OBJETIVO DO EXERCÍCIO:
Reescreva de forma mais breve o parágrafo do trecho de origem que começa com "Contratado para auxiliar", preservando seus fatos principais.

TRECHO DE ORIGEM:
*-*-*
Contratado para auxiliar os advogados que defendem os interesses da indústria de armas, o experiente Rankin Fitch (Hackman) é especialista em montar júris que favoreçam seus clientes: contando com uma equipe imensa e com equipamentos de última geração, Fitch utiliza computadores e grampos telefônicos para pesquisar o passado e as características psicológicas e ideológicas de cada um dos possíveis jurados e, com isso, é capaz de dispensar aqueles que provavelmente seriam contrários à sua causa (seja esta qual for). Enquanto isso, o ético Wendell Rohr (Hoffman) conta apenas com sua experiência profissional para lutar a favor de sua cliente, cujo marido foi morto durante um tiroteio ocorrido há dois anos. Entre os dois advogados, surge Nicholas Easter (Cusack), que, como integrante do júri, encontra-se na posição ideal para influenciar o veredicto do julgamento – e que, justamente por isso, parece disposto a se `vender` para o lado que lhe oferecer a maior quantia.
*-*-*
TRECHOS DE DADOS:
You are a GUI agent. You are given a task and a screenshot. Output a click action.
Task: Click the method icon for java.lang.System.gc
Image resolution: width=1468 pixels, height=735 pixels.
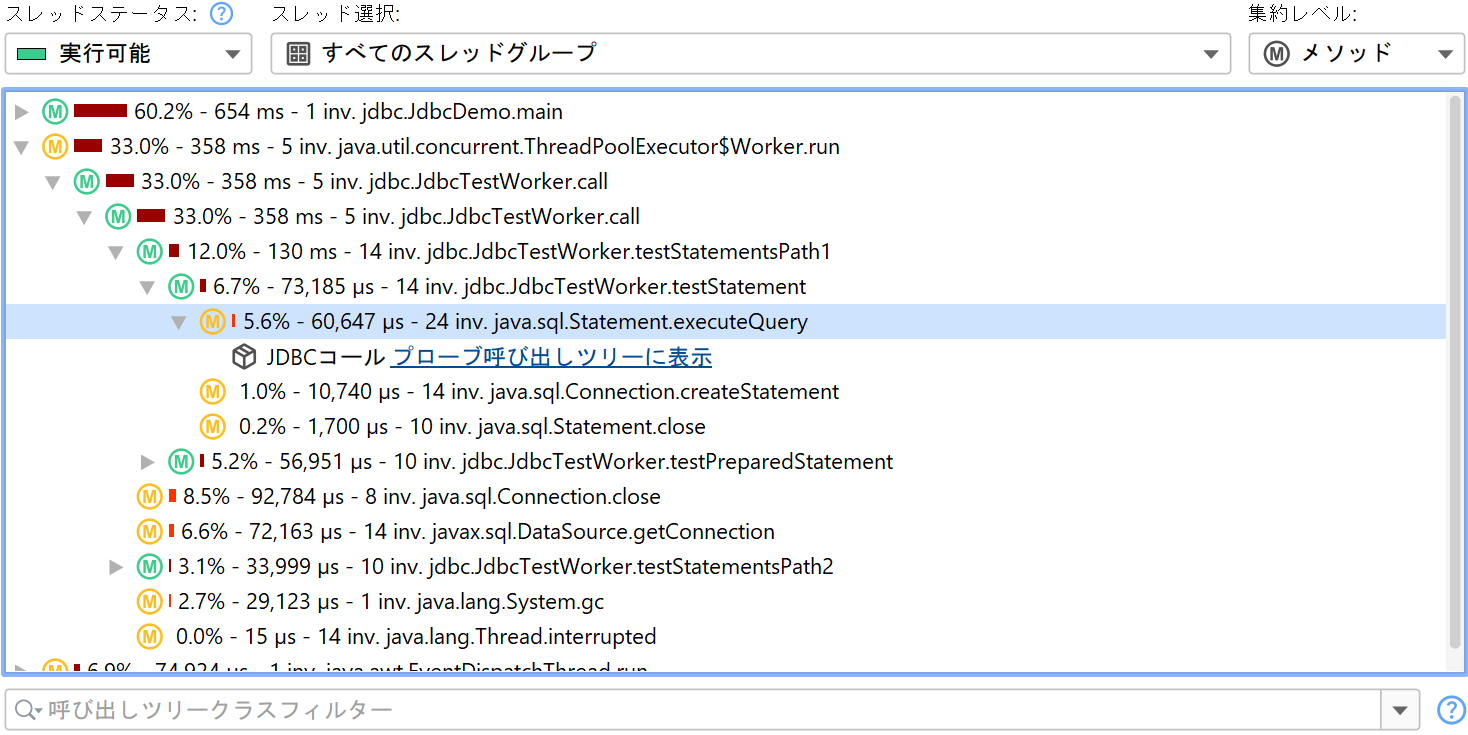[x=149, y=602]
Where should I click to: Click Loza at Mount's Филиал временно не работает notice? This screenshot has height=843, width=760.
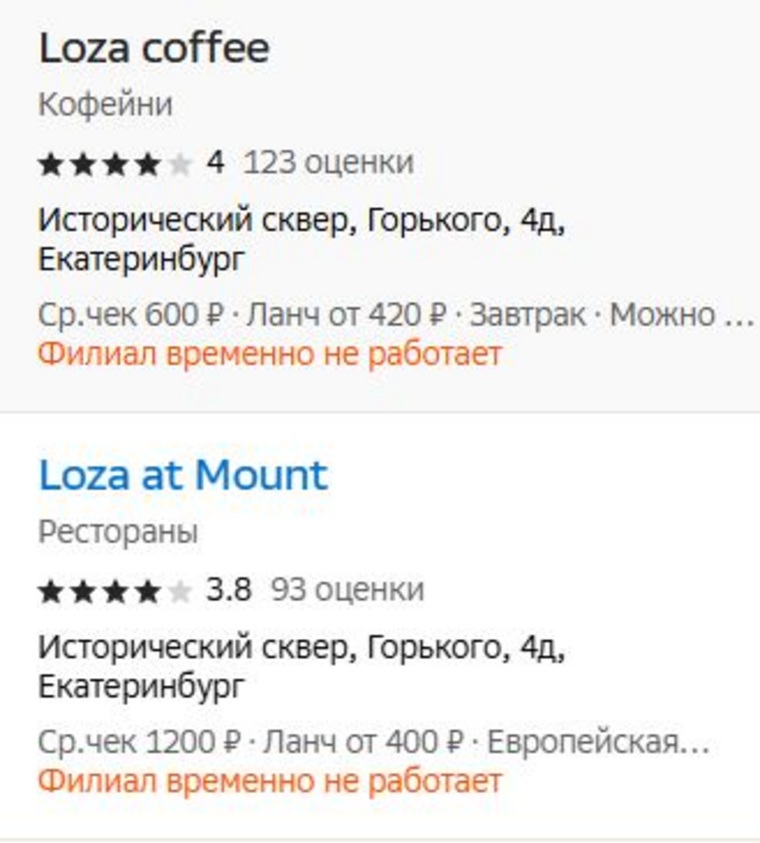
*-*-*
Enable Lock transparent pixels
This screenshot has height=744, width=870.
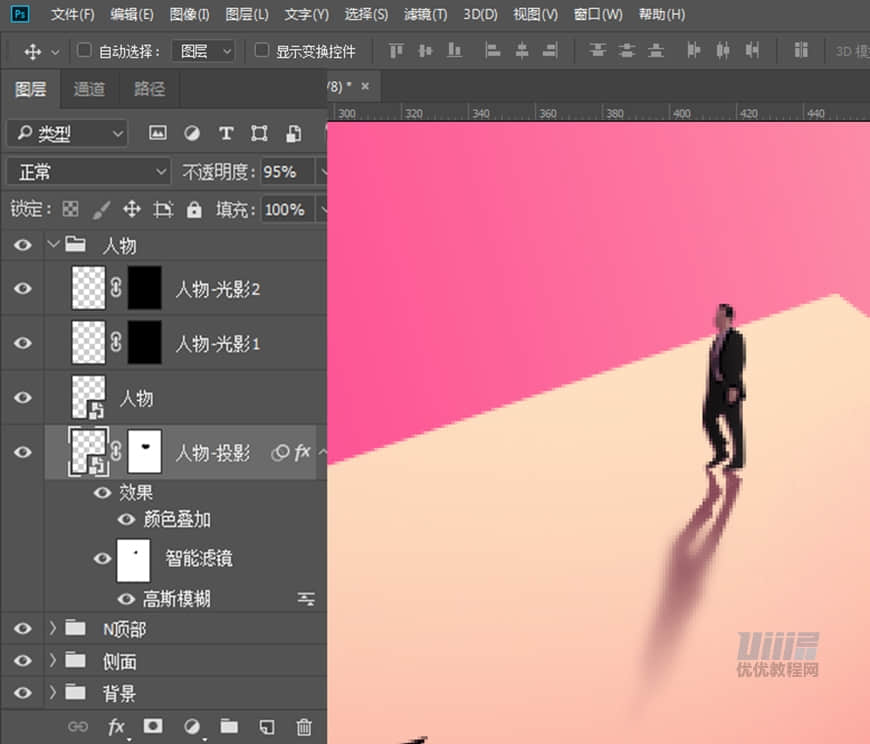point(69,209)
*-*-*
RESULTADO:
Rankin Fitch (Hackman) foi contratado para ajudar os advogados da indústria de armas e é especialista em montar júris favoráveis a seus clientes. Com uma grande equipe, computadores e grampos telefônicos, ele investiga o passado e o perfil psicológico e ideológico dos possíveis jurados para dispensar os que provavelmente seriam contrários à sua causa. Já o ético Wendell Rohr (Hoffman) conta apenas com sua experiência para defender uma cliente cujo marido morreu num tiroteio há dois anos. Entre os dois está o jurado Nicholas Easter (Cusack), em posição ideal para influenciar o veredicto e aparentemente disposto a se vender a quem oferecer mais.